You might think that the obvious place to look for Gap Insurance is with the same company which provides your standard motor insurance policy. Very few insurers do offer gap insurance though, although some are starting to dip their toes into the market. Most of the large online comparison sites will let you compare costs for Gap insurance in the same way as comparing the costs for other insurance products.

Brokers

Often, brokers are the best place to get advice on Gap insurance. Specialist firms have been in the market for years, and can give expert advice. Prices are often lower through a broker, and they will be able to offer a wide range of products through a panel of different insurers. A broker which does nothing but sell Gap insurance will have come across your particular situation before, and will be able to give specific advice and recommendations better than an insurer which offers a much wider range of products.

Finance Companies

Many dealers do not have their own insurance company offering cover but deal with an approved finance house which sells products on their behalf. They may offer you a call from an expert to talk through your options. The main issue with this approach is the range of options, as obviously any finance company will only be able to offer their own products.

Choosing A Policy

Although price is often the starting point for any purchase of Gap insurance, it shouldn’t be the only factor which you consider. The general rule is that very cheap policies do not offer the level of cover of the more expensive ones, but it is essential to always look at what you are being offered and compare products from different companies before making a final choice. This applies whichever route you are using to purchase a gap insurance policy. Never make a decision on the spur of the moment, or feel pressured into taking a policy you are not sure about from a pushy salesman in a car showroom.
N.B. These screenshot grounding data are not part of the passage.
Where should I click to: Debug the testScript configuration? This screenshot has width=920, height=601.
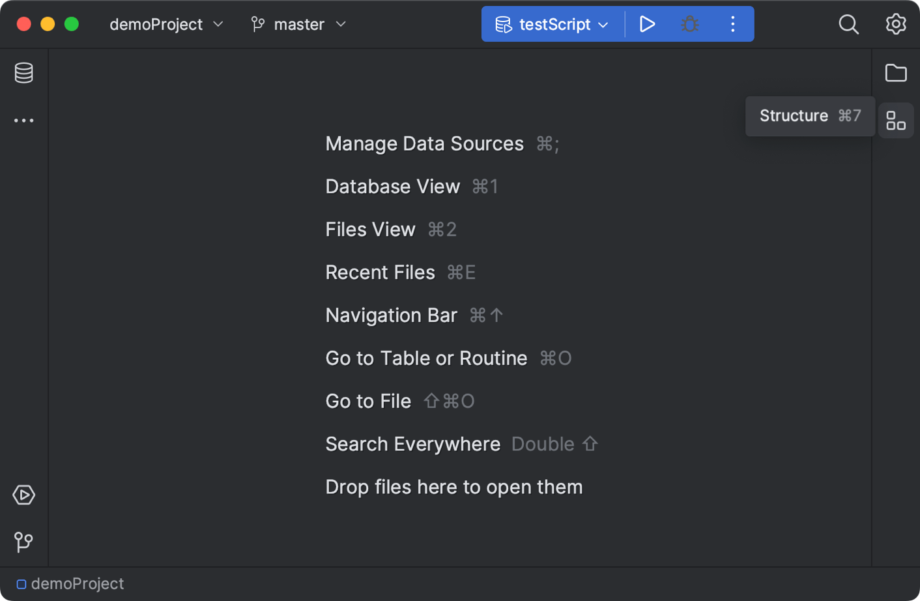tap(689, 24)
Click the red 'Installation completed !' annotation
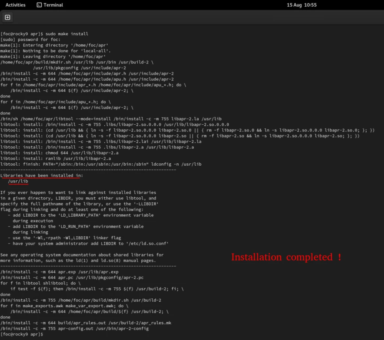 [286, 257]
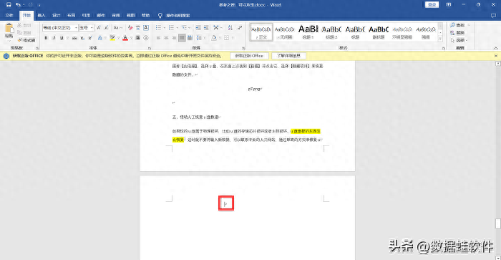Toggle Italic formatting
Screen dimensions: 501x260
point(54,38)
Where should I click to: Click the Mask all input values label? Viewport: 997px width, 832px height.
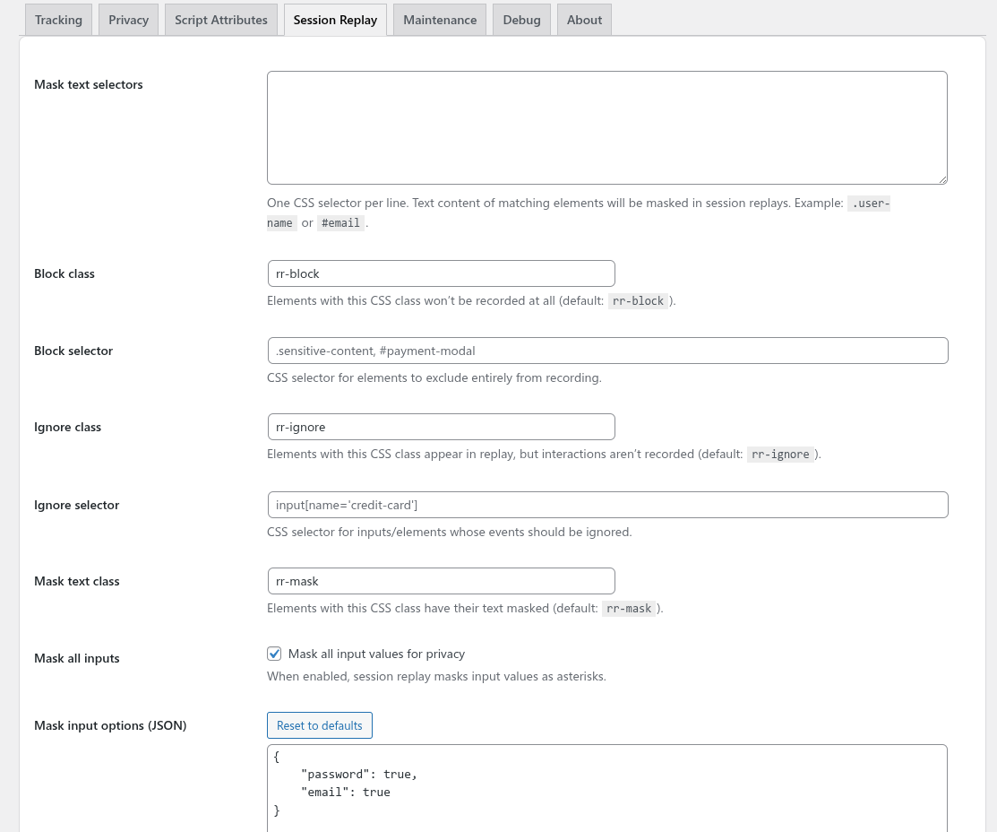tap(376, 654)
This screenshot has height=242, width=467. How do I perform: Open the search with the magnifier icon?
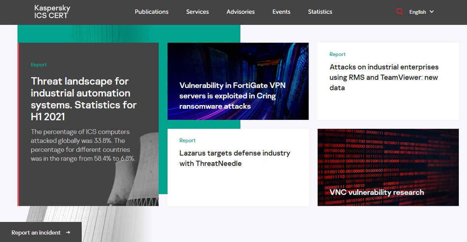400,12
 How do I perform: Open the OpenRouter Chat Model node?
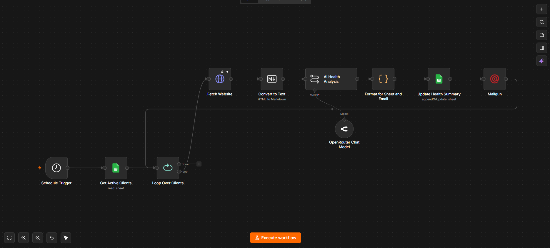[x=344, y=129]
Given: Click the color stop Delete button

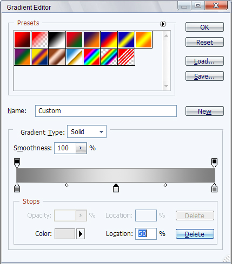Looking at the screenshot, I should pos(195,234).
What Happens if Things Go Wrong?

Most Gap insurance policies are sold through a retailer, whether that is your car dealer or insurance broker. The company which underwrites the risk of the insurance is usually a different company altogether. If the retailer closes or goes out of business then your insurance policy will remain in place. If you need to make a claim, then you will deal directly with the insurance company and the retailer or dealer will have little to do with the process. If the insurance company themselves goes bust or out of business then the Financial Services Compensation Scheme will pay up to 90% of the claim if you need to submit one.